シネ・ロック・フェスティバル2015。2本目は『バイオフィリア・ライブ』。2013年のロンドン公演をニック・フェントンとピーター・ストリックランドが撮っている。ビョークという名の世界一かわいい生き物(当社比)。その固有種が飛んだり跳ねたり歌ったりする姿を愛でるためのフィルムです。
360度の円形ステージには20数名の女声聖歌隊(Icelandic Female Choir)。楽器演奏者はマット・ロバートソン(key)とマヌ・デラーゴ(dr/per)のふたりだけ。暴力的なアナログシンセ音に巨大なテスラ放電管がシンクロする。ビョークの音楽の独自性、革新性について僕があらためて言うまでもないのですが、ライブフィルムを通して感じたのは、もしかしたら自己の快感原則に従って普通のポップソングを作っているだけなのかもしれないな、ということ。ネリー・フーパーからmatmosまで、常に最先端のミュージシャンと共同制作していること、楽曲にキャッチーなサビがないことなどから前衛的に思われがちですが、おそらく彼女は最先端や前衛なんてこれっぽっちも意識していない。
なのにラスト近く、唯一のタテノリ曲 "Declare Independence" でホールを煽りまくっても、そのハードコアなビートに観客の半分も乗れないでいる。そのギャップ、異物感こそがビョークの音楽なのだと思います。

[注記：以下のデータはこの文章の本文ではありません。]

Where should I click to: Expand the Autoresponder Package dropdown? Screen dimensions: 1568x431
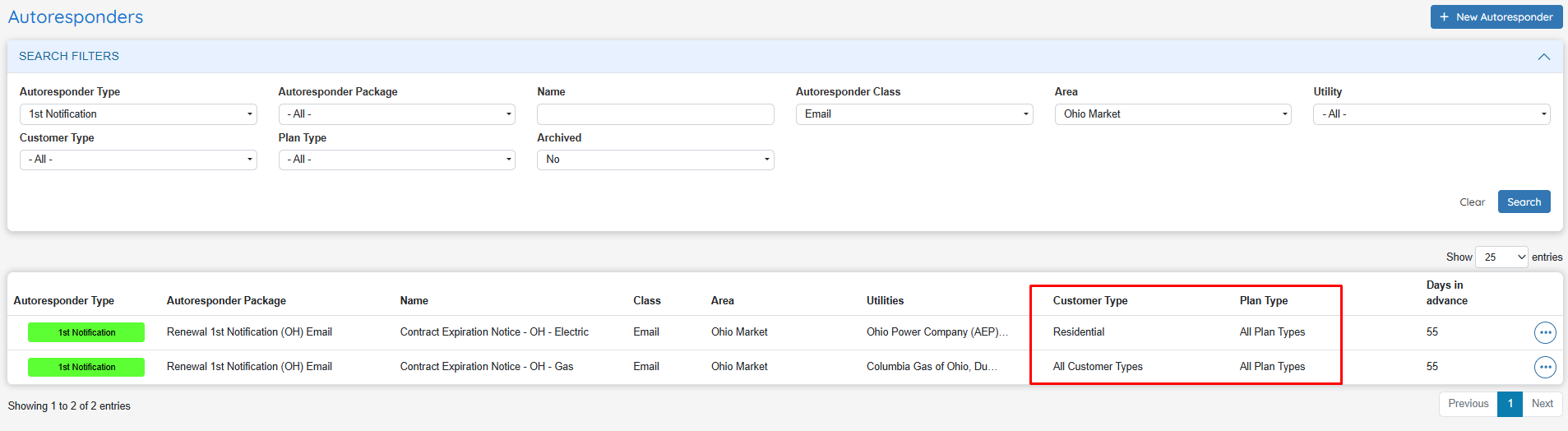[x=396, y=114]
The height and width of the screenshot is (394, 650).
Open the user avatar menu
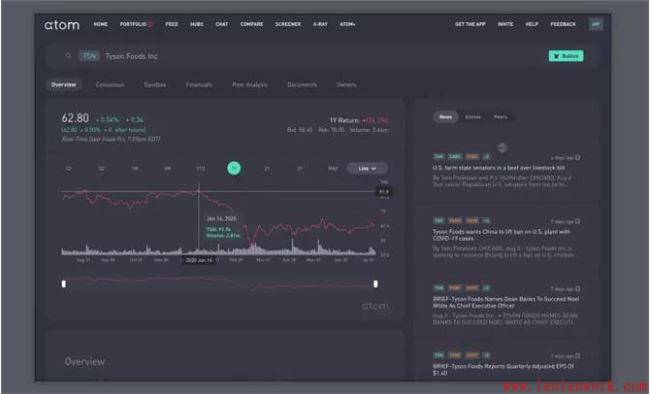[x=596, y=24]
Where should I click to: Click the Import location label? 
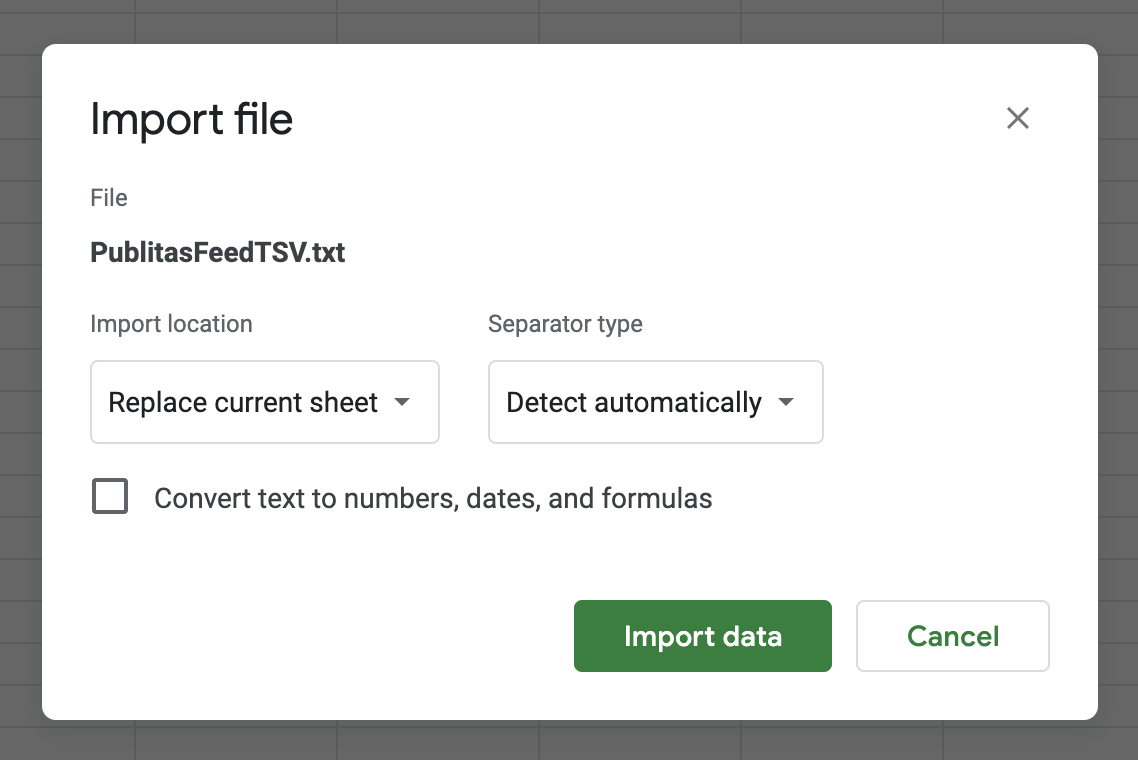[171, 324]
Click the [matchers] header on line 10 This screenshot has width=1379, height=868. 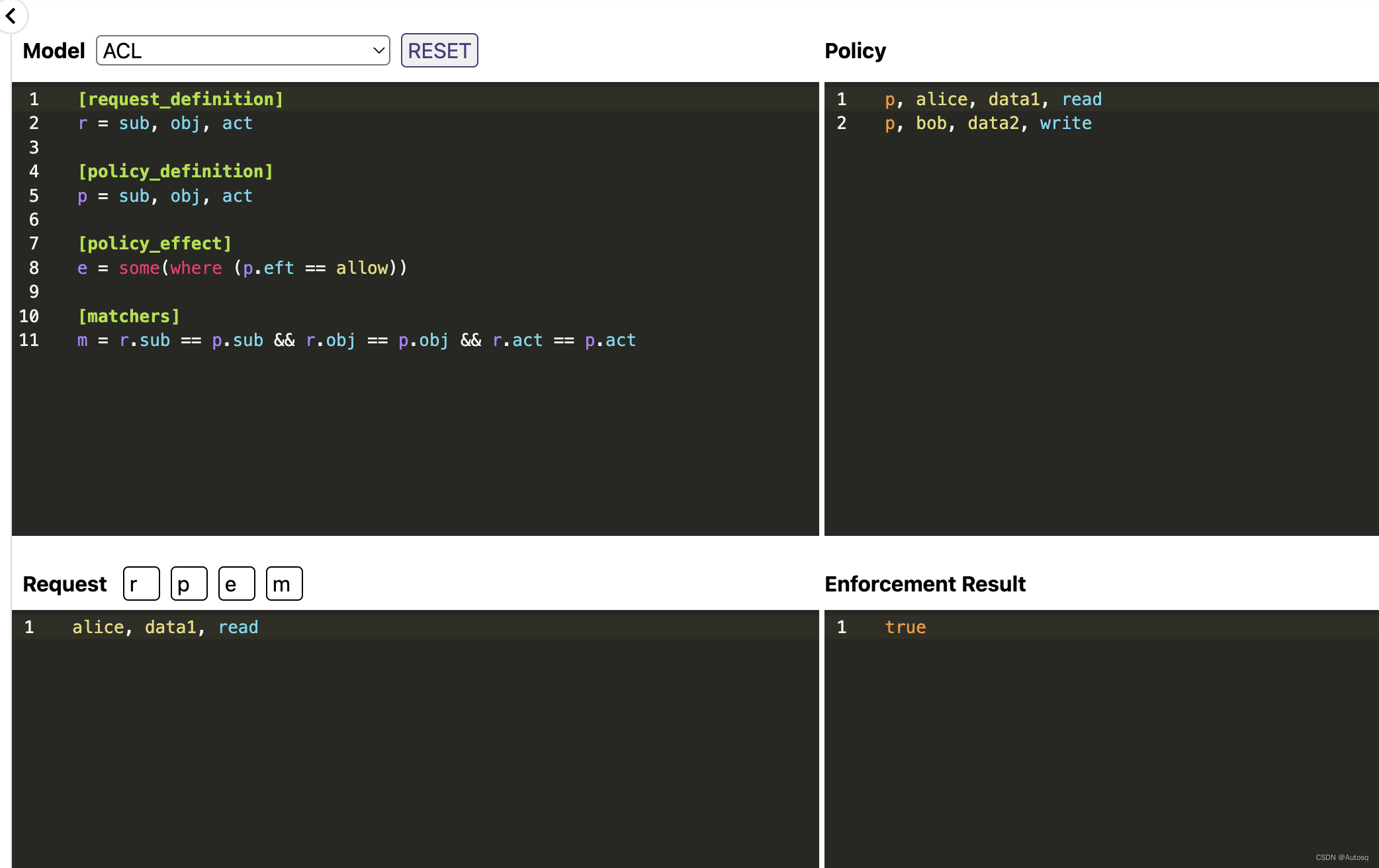tap(129, 316)
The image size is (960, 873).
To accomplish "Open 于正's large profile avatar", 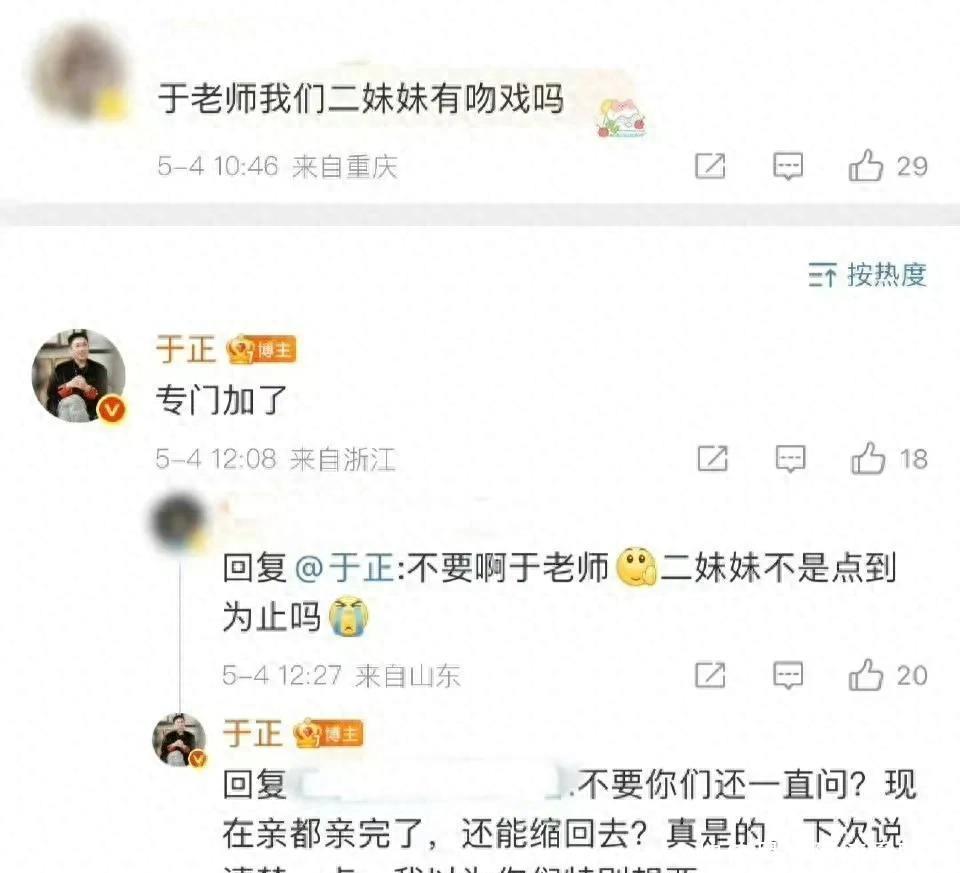I will click(x=78, y=376).
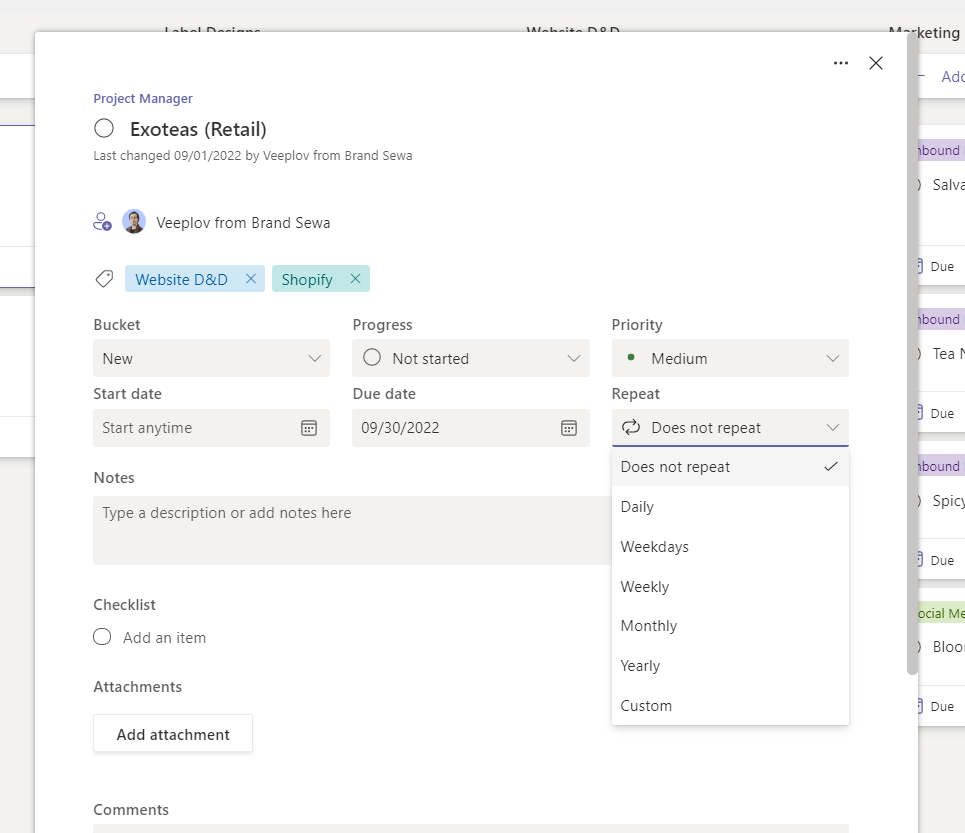Open the Start date calendar picker
The width and height of the screenshot is (965, 833).
pos(309,428)
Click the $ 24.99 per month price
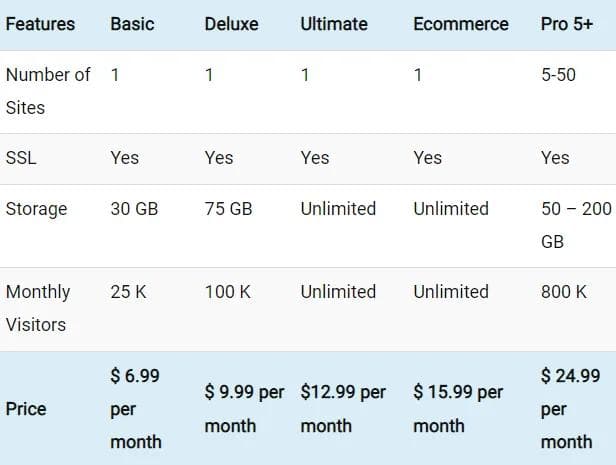616x465 pixels. click(567, 408)
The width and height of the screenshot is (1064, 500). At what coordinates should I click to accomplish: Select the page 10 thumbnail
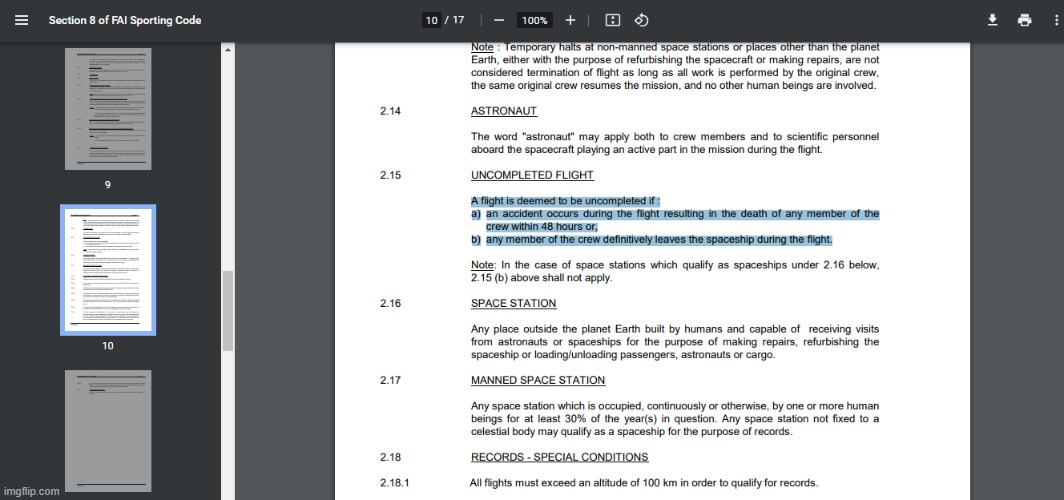pos(108,270)
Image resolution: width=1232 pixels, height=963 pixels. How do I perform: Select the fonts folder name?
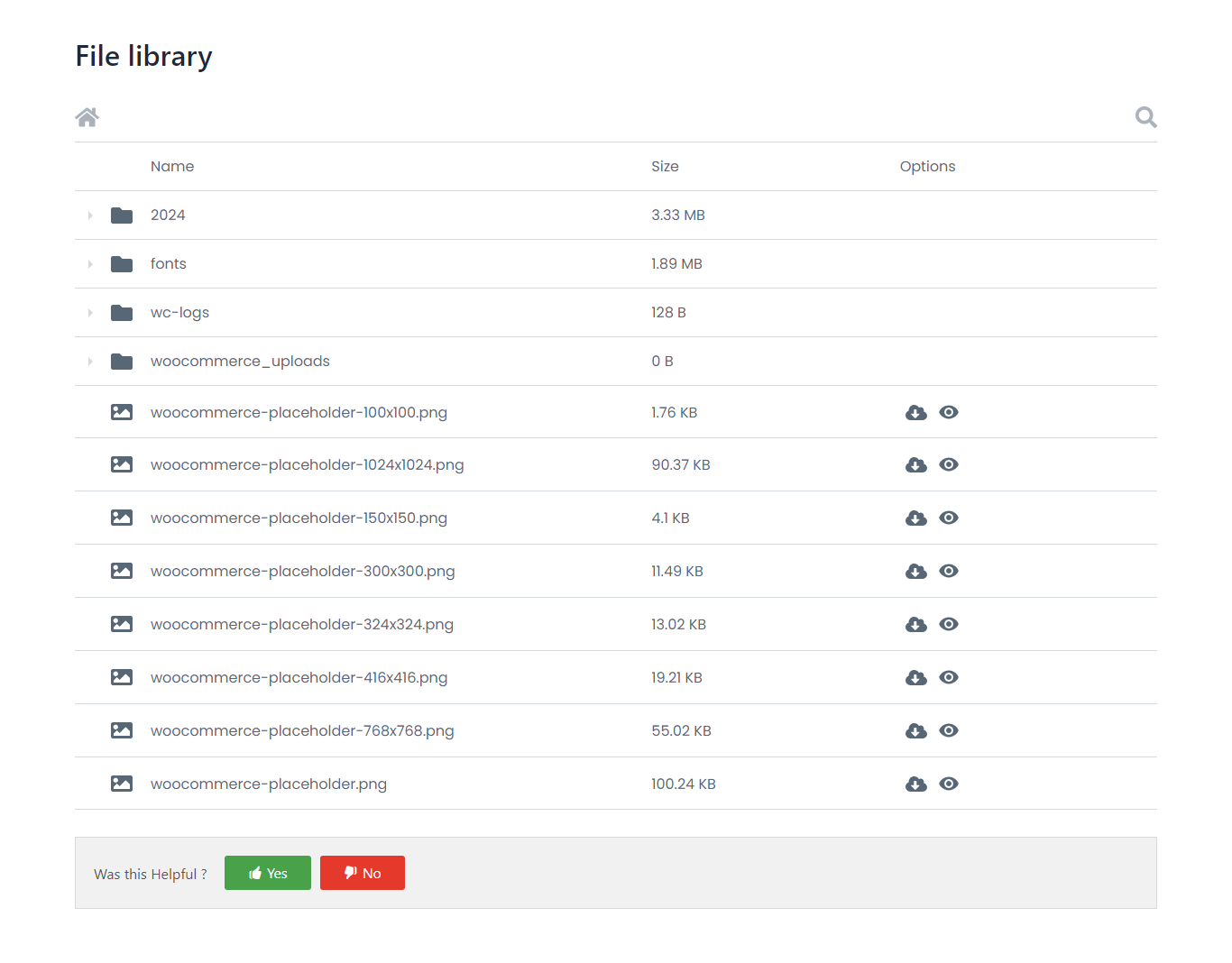[x=168, y=263]
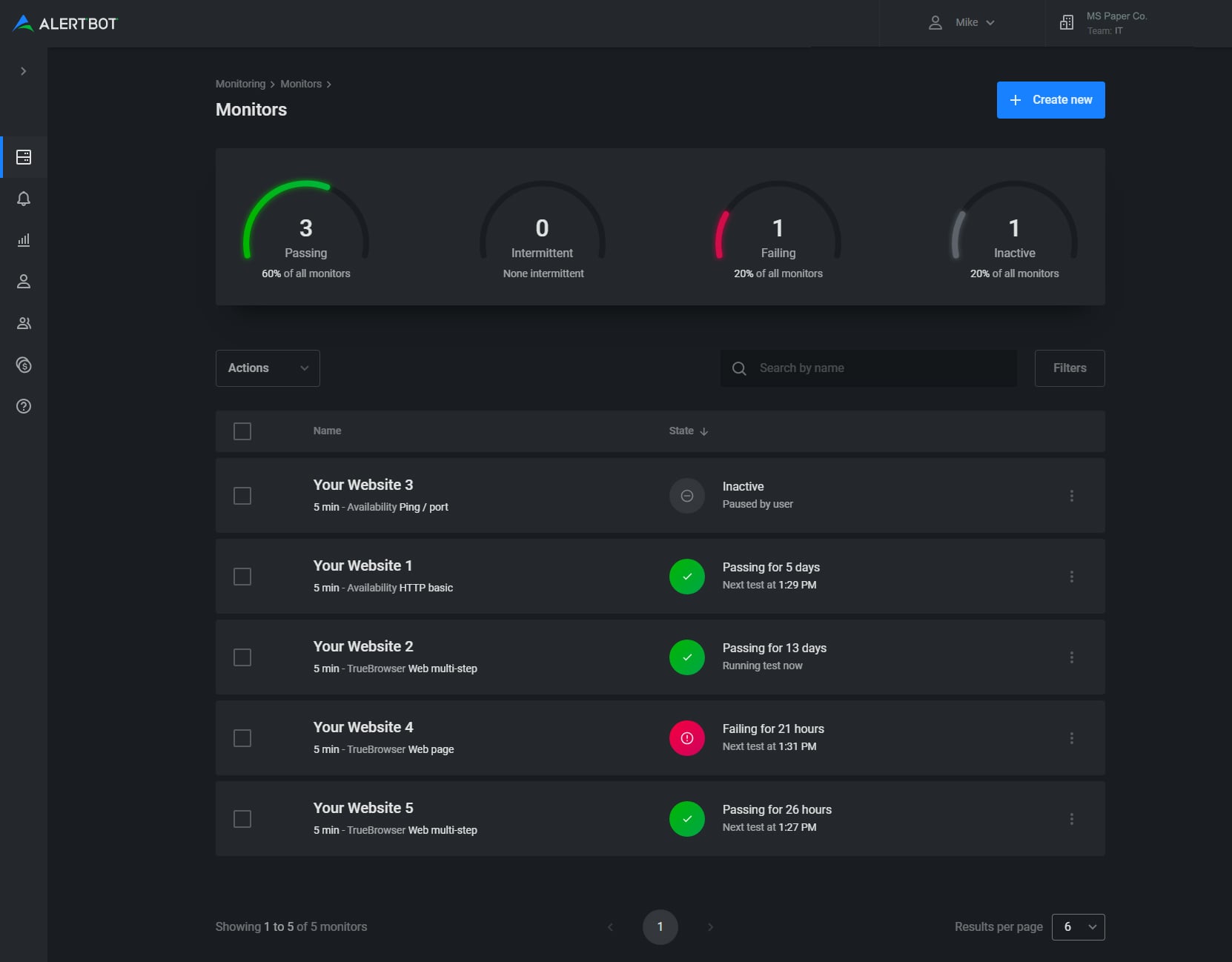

頭上の複数のモニターに投影されるグラフィックや微生物、クラゲ、星雲などが時折ライブシーンを覆い尽くす。"Hidden place"のヒトデやイソギンチャク、 "Possibly Maybe" のイカを喰い尽くす小魚の群なんかは美しいのですが、それよりも、へんてこなハンドメイド楽器たち、ガムランとスチールパンの中間みたいなやつ、木製の自動演奏パイプオルガン、一戸建サイズの手廻しオルゴール的な何かなどなど、できればもっとアップで見たかったな。
洋楽のライブの敷居がまだ高かったローティーンの頃、飯田橋や池袋の名画座で『レッド・ツェッペリン狂熱のライブ』や『トミー』や『ウッドストック』、ピンク・フロイドの『ザ・ウォール』なんかを2本立で5時間も6時間も観たのを思い出して甘酸っぱい気持ちになりました。